Prompt:
Retype the data below, every word of it, exactly.

# # #

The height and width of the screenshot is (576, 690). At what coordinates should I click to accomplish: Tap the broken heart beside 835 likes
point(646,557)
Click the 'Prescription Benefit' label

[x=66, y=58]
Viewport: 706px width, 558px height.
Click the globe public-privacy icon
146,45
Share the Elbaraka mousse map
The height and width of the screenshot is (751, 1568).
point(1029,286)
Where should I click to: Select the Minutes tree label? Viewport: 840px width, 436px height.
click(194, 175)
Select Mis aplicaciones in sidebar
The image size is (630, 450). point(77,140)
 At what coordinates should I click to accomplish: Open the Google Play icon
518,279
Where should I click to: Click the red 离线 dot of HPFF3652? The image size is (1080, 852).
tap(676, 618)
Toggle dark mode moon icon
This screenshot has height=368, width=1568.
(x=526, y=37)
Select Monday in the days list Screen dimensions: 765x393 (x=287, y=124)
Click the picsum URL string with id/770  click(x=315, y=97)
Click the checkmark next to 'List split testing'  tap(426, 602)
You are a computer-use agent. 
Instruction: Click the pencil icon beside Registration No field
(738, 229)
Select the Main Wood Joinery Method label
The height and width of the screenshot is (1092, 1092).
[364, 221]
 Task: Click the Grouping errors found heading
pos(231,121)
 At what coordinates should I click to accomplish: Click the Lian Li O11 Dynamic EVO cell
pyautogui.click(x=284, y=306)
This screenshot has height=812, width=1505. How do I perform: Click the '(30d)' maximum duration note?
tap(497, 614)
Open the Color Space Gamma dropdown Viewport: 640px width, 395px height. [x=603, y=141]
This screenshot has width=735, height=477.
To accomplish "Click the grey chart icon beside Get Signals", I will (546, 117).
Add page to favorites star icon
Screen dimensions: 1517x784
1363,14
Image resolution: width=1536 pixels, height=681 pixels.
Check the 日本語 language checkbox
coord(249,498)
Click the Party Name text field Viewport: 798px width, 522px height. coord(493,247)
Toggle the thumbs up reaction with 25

# # #

Task output:
The height and width of the screenshot is (576, 690). At what coordinates should I click to accomplish: Tap the broken heart beside 835 likes
point(646,557)
Click the 'Prescription Benefit' label

[x=66, y=58]
Viewport: 706px width, 558px height.
Click the globe public-privacy icon
146,45
Share the Elbaraka mousse map
The height and width of the screenshot is (751, 1568).
point(1029,286)
Where should I click to: Select the Minutes tree label? Viewport: 840px width, 436px height.
click(194, 175)
Select Mis aplicaciones in sidebar
The image size is (630, 450). point(77,140)
 At what coordinates should I click to accomplish: Open the Google Play icon
518,279
Where should I click to: Click the red 离线 dot of HPFF3652? The image size is (1080, 852).
tap(676, 618)
Toggle dark mode moon icon
This screenshot has height=368, width=1568.
(x=526, y=37)
Select Monday in the days list Screen dimensions: 765x393 (x=287, y=124)
Click the picsum URL string with id/770  click(x=315, y=97)
Click the checkmark next to 'List split testing'  tap(426, 602)
You are a computer-use agent. 
Instruction: Click the pencil icon beside Registration No field
(738, 229)
Select the Main Wood Joinery Method label
The height and width of the screenshot is (1092, 1092).
[364, 221]
 Task: Click the Grouping errors found heading
pos(231,121)
 At what coordinates should I click to accomplish: Click the Lian Li O11 Dynamic EVO cell
pyautogui.click(x=284, y=306)
This screenshot has height=812, width=1505. How do I perform: Click the '(30d)' maximum duration note?
tap(497, 614)
Open the Color Space Gamma dropdown Viewport: 640px width, 395px height. [x=603, y=141]
This screenshot has width=735, height=477.
To accomplish "Click the grey chart icon beside Get Signals", I will (546, 117).
Add page to favorites star icon
Screen dimensions: 1517x784
1363,14
Image resolution: width=1536 pixels, height=681 pixels.
Check the 日本語 language checkbox
coord(249,498)
Click the Party Name text field Viewport: 798px width, 522px height. coord(493,247)
Toggle the thumbs up reaction with 25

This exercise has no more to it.